To question the creator or to belittle his creation is pretty close to blaspheme.  Maybe you are thinking “But preacher I’m not very tall, or very athletic, or very pretty, and I can't play Guitar like Jason or dance like Denn”.  Have you ever watched God doodle in the evening sky with a sunset.  And as you stood there and marvelled at the masters hand in nature, do you ever shout to the heavens.  Hey, you could use a little more purple in the back and the oranges aren't quite as bright as they could be. 

Every one of us is as unique as a sunset, and each one of us is precious to God because of our uniqueness, because he is the one who made us unique.
The second step to learning to love ourselves is to 2) We Listen to Ourselves Let’s go back to Denis Waitley again “Your mental picture of yourself is the key to your healthy development.  You are the writer, director, and star of either an Oscar wining epic or a Grade B movie.  Who you see in your imagination will always rule your world.”
If you make a mistake then tell yourself you will do better next time, when you do something well congratulate yourself on it.  Cast a vision for your future and remind yourself of that vision.   You should be your own greatest fan and you need to tell yourself how much you appreciate you, because if you don’t nobody else will. 
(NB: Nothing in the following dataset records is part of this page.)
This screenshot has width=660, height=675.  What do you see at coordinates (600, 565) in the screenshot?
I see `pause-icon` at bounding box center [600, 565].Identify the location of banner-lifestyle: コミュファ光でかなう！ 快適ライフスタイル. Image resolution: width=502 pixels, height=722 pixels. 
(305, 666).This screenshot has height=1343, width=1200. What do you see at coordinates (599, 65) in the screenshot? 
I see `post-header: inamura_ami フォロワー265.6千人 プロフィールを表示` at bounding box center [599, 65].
And again I believe this is a choice we make, when you catch yourself being negative stop and turn it around.  And maybe you are thinking, “I don’t think I can do that, I don’t think I can speak positively about myself.”  Well then take it one step at a time and remember what your mother taught you, if you have nothing nice to say don’t say anything at all.  But please, please, please, don’t minimize the power of self-talk.   It is not touch feely, it’s not psycho- babble, it’s not New Age gobblegook it is a reality.   You will be what you tell yourself you will be.    Nobody else has the right to talk down to you and neither do you.  We try to speak words of encouragement into the lives of those we love, and if we are supposed to love ourselves then we need to let our words demonstrate it.
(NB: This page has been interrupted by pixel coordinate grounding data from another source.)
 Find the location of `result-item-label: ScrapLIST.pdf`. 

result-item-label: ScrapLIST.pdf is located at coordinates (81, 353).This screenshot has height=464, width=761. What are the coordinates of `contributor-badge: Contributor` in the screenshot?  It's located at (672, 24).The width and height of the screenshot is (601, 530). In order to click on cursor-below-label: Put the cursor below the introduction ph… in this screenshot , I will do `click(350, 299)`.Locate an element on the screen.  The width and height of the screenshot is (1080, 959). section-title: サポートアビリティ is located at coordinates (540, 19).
And finally here is the crux of the message, if we are going to love ourselves then it will start to  happen when we 3) We Forgive Ourselves  Often the reason we don’t love ourselves is because of something in our past.  Something we have done, or think we have done and we need to forgive ourselves.  You cannot continue to define yourself and judge yourself through the lens of yesterday.   I don’t know what it is that makes you think you are a terrible person but if God has forgiven you then you need to forgive you.   And if you haven’t asked God to forgive you yet that is the first step.  We read in Acts 3:19 Now repent of your sins and turn to God, so that your sins may be wiped away.   Let’s read that together,  Acts 3:19 Now repent of your sins and turn to God, so that your sins may be wiped away.  So what happens when you repent and turn to God?  That’s right your sins will be wiped out.  Listen to what King David wrote in Psalm 103:12 He has removed our sins as far from us as the east is from the west.  If God wipes out our sins, if God removes them as far as the east is the from the west then we have no business dredging them up. 
You can’t change the past and you shouldn’t be defined by your worst moment. 
If you can truly believe today that God, the creator and master of the entire universe is able to love you then please make the effort to love and respect yourself.
Mark 12:29-31 Jesus replied, “The most important commandment is this: ‘Listen, O Israel! The LORD our God is the one and only LORD. And you must love the LORD your God with all your heart, all your soul, all your mind, and all your strength.’ The second is equally important: ‘Love your neighbour as yourself.’ No other commandment is greater than these.”